Peran dalam Pembangunan (2000). Juga menjadi kontributor dalam beberapa buku: Tantangan Pembangunan Sosial di Indonesia (2009); Krisis Ekonomi Global dan Tantangan dalam Penanggulangan Kemiskinan (2009); Pemilu 2009 dan Konsolidasi Demokrasi (2008); Pembangunan Kesejahteraan Rakyat: Tinjauan terhadap Dua Tahun Pemerintahan SBY-JK (2006); Kesejahteraan Sosial: Wacana, Implementasi, dan Pengalaman Empirik (2005); dan Pembangunan Sosial: Teori dan Implikasi Kebijakan (2000).
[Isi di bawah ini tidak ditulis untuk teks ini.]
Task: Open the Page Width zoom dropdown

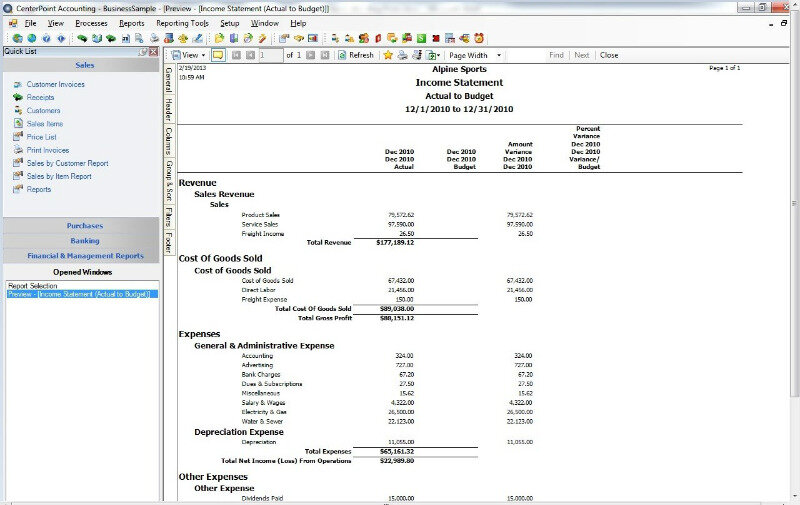Action: [474, 55]
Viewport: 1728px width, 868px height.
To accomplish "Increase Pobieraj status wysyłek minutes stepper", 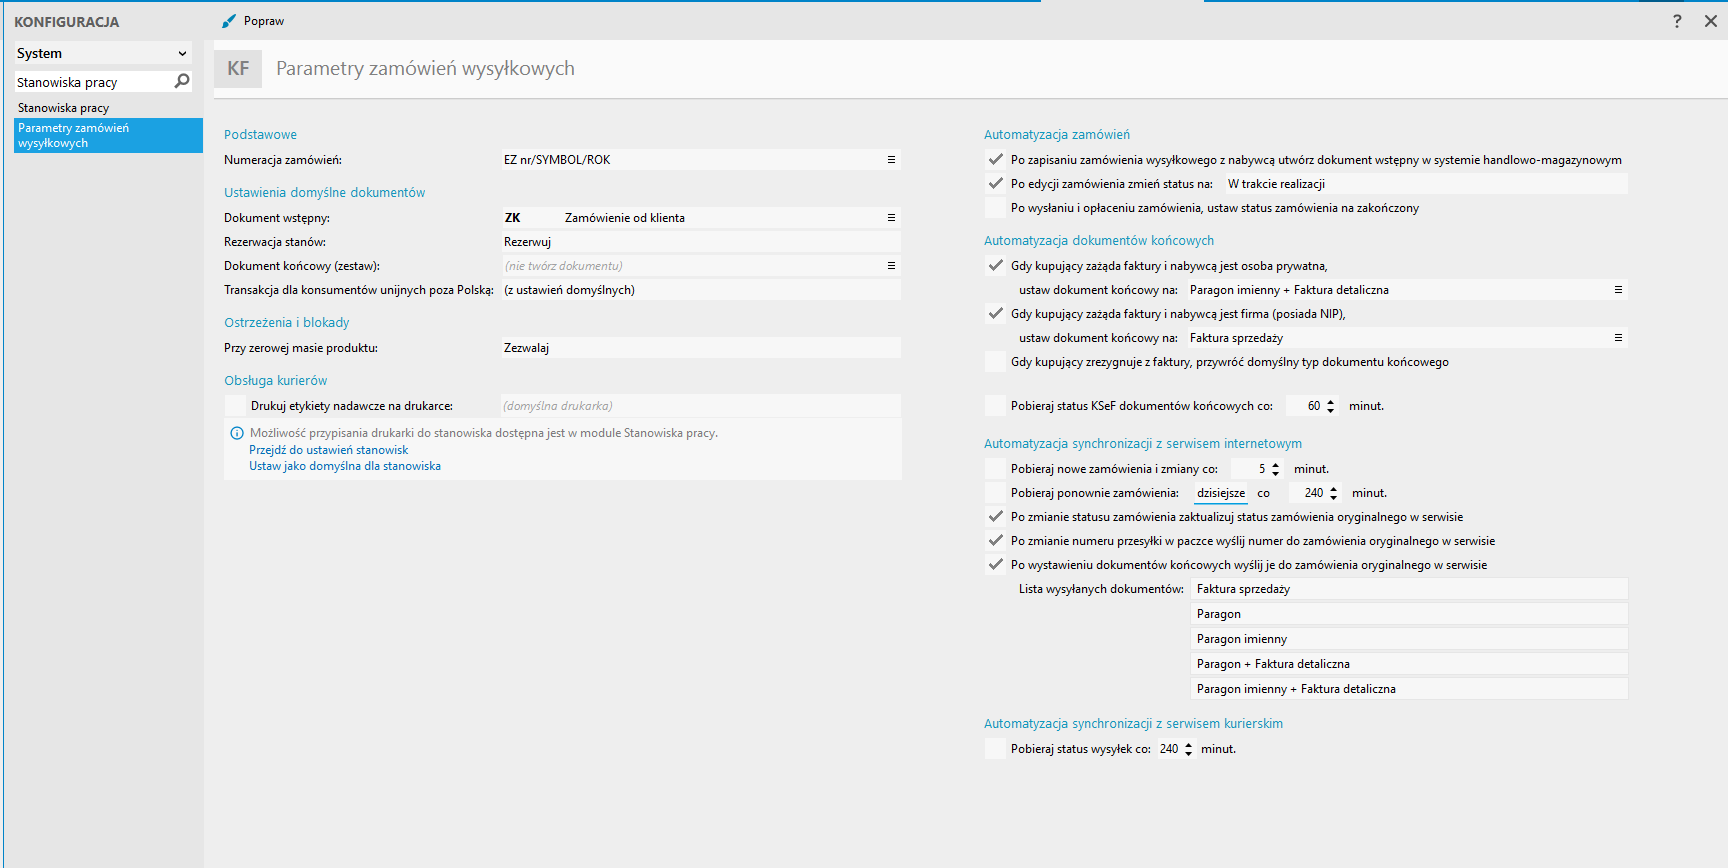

Menulis beberapa artikel mengenai isu perempuan dan gender pada jurnal ilmiah dan surat kabar, antara lain “Urgensi Undang-Undang tentang Perlindungan Pekerja Rumah Tangga dalam Perspektif Feminis” (Jurnal Legislasi Indonesia Vol. 7, No. 2 Agustus 2010); “Kebijakan Penempatan TKI Pasca-Moratorium” (Majalah Parlementaria, Edisi 85 Th XLII, 2011); “Perlindungan Tenaga Kerja Indonesia di Luar Negeri” (Majalah Parlementaria, Edisi 80 Th XLI, 2010); “Nasib UU Perlindungan Pekerja Rumah Tangga” (Kompas, 11 Agustus 2010) dan “RUU Anti KDRT: Buah Simalakama bagi Perempuan” (Kompas, 6 September 2004). Aktivitas lainnya adalah menjadi Anggota Kelompok Kerja Peningkatan Partisipasi Politik Perempuan Deputi II Bidang Peningkatan Kualitas Hidup Perempuan (PKPH) Kementerian Negara Pemberdayaan Perempuan dan Perlindungan Anak Republik Indonesia (2007-2009). Terakhir menulis buku Perda Diskriminatif dan Kekerasan terhadap Perempuan (2011).